WHAT YOU SHOULD DO. Produce a verbatim transcription of all records.

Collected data

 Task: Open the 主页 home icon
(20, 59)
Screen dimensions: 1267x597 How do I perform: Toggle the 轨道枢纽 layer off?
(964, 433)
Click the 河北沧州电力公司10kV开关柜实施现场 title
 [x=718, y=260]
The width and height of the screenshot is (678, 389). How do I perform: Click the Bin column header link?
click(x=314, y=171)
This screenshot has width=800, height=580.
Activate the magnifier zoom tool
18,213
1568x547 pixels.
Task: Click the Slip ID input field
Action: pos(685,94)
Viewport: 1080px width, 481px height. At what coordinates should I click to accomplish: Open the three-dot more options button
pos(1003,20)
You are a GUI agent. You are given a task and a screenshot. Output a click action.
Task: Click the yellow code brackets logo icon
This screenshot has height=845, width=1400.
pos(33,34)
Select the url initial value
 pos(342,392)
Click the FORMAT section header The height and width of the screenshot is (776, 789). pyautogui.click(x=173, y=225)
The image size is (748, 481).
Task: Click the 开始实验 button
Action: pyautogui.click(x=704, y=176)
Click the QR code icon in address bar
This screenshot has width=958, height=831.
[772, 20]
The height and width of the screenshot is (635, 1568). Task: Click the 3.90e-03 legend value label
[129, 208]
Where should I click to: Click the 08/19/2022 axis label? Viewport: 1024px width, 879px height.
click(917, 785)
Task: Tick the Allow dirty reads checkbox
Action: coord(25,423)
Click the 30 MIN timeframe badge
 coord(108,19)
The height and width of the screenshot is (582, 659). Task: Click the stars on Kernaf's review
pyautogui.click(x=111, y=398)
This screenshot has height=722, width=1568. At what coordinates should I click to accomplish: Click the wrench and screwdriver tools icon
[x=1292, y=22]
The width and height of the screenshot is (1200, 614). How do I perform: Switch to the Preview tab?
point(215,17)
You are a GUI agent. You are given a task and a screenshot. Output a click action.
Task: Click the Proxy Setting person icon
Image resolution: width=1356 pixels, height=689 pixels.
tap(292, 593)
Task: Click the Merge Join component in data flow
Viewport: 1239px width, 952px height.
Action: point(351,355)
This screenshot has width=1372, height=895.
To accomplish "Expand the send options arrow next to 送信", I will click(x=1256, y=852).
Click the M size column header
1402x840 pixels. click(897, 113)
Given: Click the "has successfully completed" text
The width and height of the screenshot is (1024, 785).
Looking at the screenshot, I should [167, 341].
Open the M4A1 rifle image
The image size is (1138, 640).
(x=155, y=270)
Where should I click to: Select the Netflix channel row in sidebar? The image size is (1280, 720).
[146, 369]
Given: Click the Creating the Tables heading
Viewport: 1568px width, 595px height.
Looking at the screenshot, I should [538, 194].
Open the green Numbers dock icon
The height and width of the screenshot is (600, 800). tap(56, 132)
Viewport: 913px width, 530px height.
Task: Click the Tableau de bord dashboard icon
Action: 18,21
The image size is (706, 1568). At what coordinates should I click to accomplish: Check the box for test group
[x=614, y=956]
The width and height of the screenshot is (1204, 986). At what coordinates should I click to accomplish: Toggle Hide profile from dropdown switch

OUTPUT FOR THIS TASK.
 Task: Open the 主页 home icon
(20, 59)
Screen dimensions: 1267x597 How do I perform: Toggle the 轨道枢纽 layer off?
(964, 433)
Click the 河北沧州电力公司10kV开关柜实施现场 title
 [x=718, y=260]
The width and height of the screenshot is (678, 389). How do I perform: Click the Bin column header link?
click(x=314, y=171)
This screenshot has width=800, height=580.
Activate the magnifier zoom tool
18,213
1568x547 pixels.
Task: Click the Slip ID input field
Action: pos(685,94)
Viewport: 1080px width, 481px height. At what coordinates should I click to accomplish: Open the three-dot more options button
pos(1003,20)
You are a GUI agent. You are given a task and a screenshot. Output a click action.
Task: Click the yellow code brackets logo icon
This screenshot has height=845, width=1400.
pos(33,34)
Select the url initial value
 pos(342,392)
Click the FORMAT section header The height and width of the screenshot is (776, 789). pyautogui.click(x=173, y=225)
The image size is (748, 481).
Task: Click the 开始实验 button
Action: pyautogui.click(x=704, y=176)
Click the QR code icon in address bar
This screenshot has width=958, height=831.
[772, 20]
The height and width of the screenshot is (635, 1568). Task: Click the 3.90e-03 legend value label
[129, 208]
Where should I click to: Click the 08/19/2022 axis label? Viewport: 1024px width, 879px height.
click(917, 785)
Task: Tick the Allow dirty reads checkbox
Action: coord(25,423)
Click the 30 MIN timeframe badge
 coord(108,19)
The height and width of the screenshot is (582, 659). Task: Click the stars on Kernaf's review
pyautogui.click(x=111, y=398)
This screenshot has height=722, width=1568. At what coordinates should I click to accomplish: Click the wrench and screwdriver tools icon
[x=1292, y=22]
The width and height of the screenshot is (1200, 614). How do I perform: Switch to the Preview tab?
point(215,17)
You are a GUI agent. You are given a task and a screenshot. Output a click action.
Task: Click the Proxy Setting person icon
Image resolution: width=1356 pixels, height=689 pixels.
tap(292, 593)
Task: Click the Merge Join component in data flow
Viewport: 1239px width, 952px height.
Action: point(351,355)
This screenshot has width=1372, height=895.
To accomplish "Expand the send options arrow next to 送信", I will click(x=1256, y=852).
Click the M size column header
1402x840 pixels. click(897, 113)
Given: Click the "has successfully completed" text
The width and height of the screenshot is (1024, 785).
Looking at the screenshot, I should [167, 341].
Open the M4A1 rifle image
The image size is (1138, 640).
(x=155, y=270)
Where should I click to: Select the Netflix channel row in sidebar? The image size is (1280, 720).
[146, 369]
Given: Click the Creating the Tables heading
Viewport: 1568px width, 595px height.
Looking at the screenshot, I should [538, 194].
Open the green Numbers dock icon
The height and width of the screenshot is (600, 800). tap(56, 132)
Viewport: 913px width, 530px height.
Task: Click the Tableau de bord dashboard icon
Action: 18,21
The image size is (706, 1568). At what coordinates should I click to accomplish: Check the box for test group
[x=614, y=956]
The width and height of the screenshot is (1204, 986). At what coordinates should I click to accomplish: Toggle Hide profile from dropdown switch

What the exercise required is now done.